While COVID-19 typically presents with fever, cough, and breathing difficulties, rarer symptoms like headaches, nausea, and vomiting have emerged. A study from China indicates the virus may also target the central nervous system.
Headaches, nausea, and vomiting often signal neurological issues. Among COVID-19 patients, 8% experience headaches and 1% report nausea or vomiting. In a study published February 27, 2020, in the Journal of Medical Virology, Yan-Chao Li, a researcher at Jilin University in China, investigated whether these symptoms point to the virus attacking the central nervous system.
Coronaviruses primarily target the respiratory system, but prior research shows some can invade the central nervous system, leading to neurological disorders (neurotropism).
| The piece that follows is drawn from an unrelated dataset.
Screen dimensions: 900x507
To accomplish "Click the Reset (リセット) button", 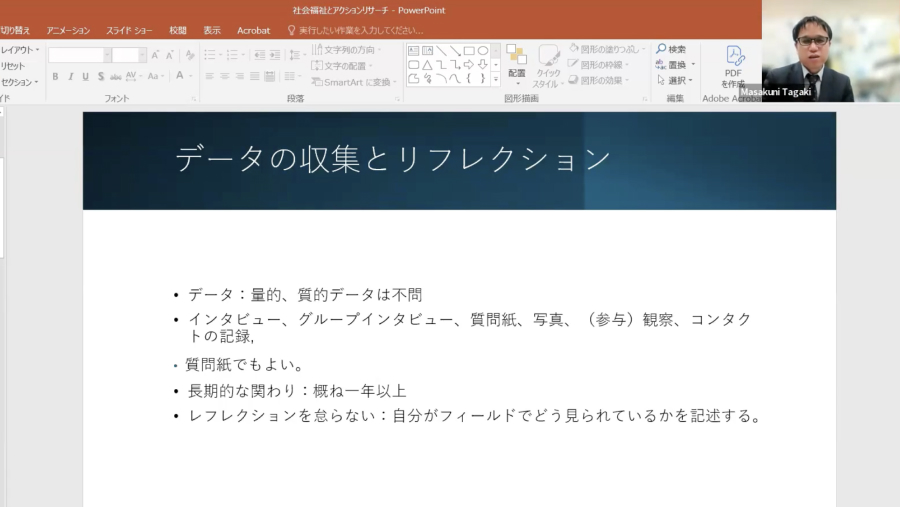I will click(13, 66).
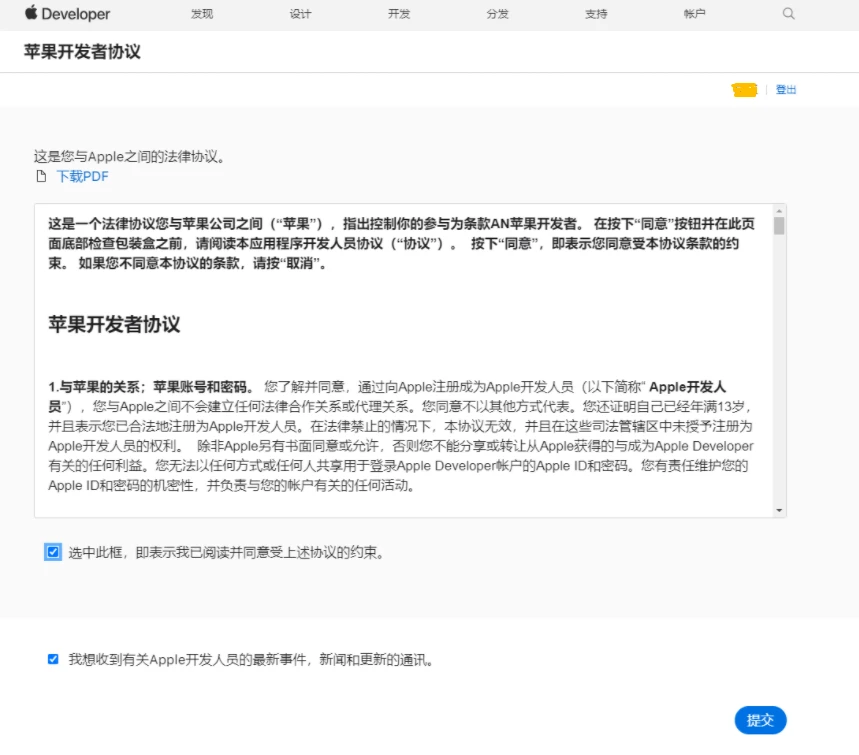
Task: Open the search magnifier icon
Action: click(x=788, y=14)
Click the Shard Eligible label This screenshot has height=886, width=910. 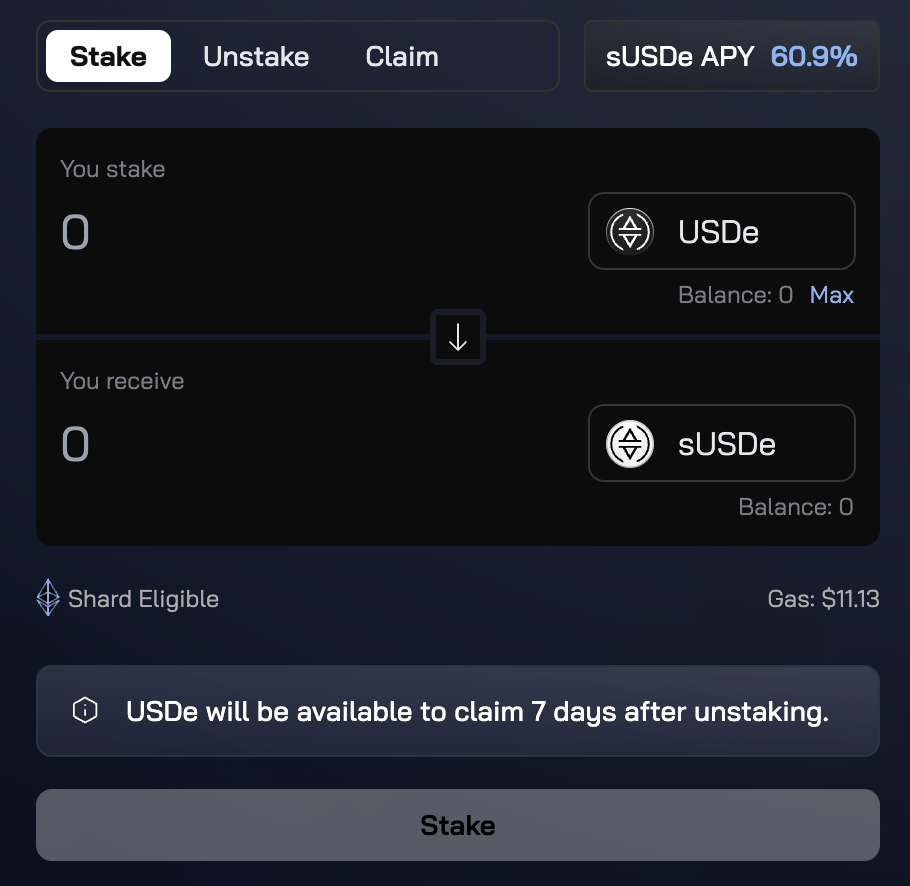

This applies to betacoronaviruses like SARS, MERS, and COVID-19.
For instance, HEV 67N—a coronavirus in pigs and the first identified for brain invasion—shares about 91% homology with HCoV-OC43, a human common cold coronavirus.
The exact mechanism by which coronaviruses reach the central nervous system is unclear. They may travel via synapses from the cardiorespiratory system to the spinal cord, entering through mechanoreceptors and chemoreceptors in the lower respiratory tract.
Recent cases link COVID-19 to anosmia—a loss of smell, often with taste loss—which could stem from olfactory nerve damage, the first cranial nerve linking the nasal cavity to the brain's olfactory bulb. However, anosmia is common in many respiratory illnesses and isn't uniquely tied to COVID-19.
Ultimately, COVID-19's neurotropism remains speculative, as the virus has not been detected in patients' brainstems. In contrast, SARS and MERS were found there in mouse studies.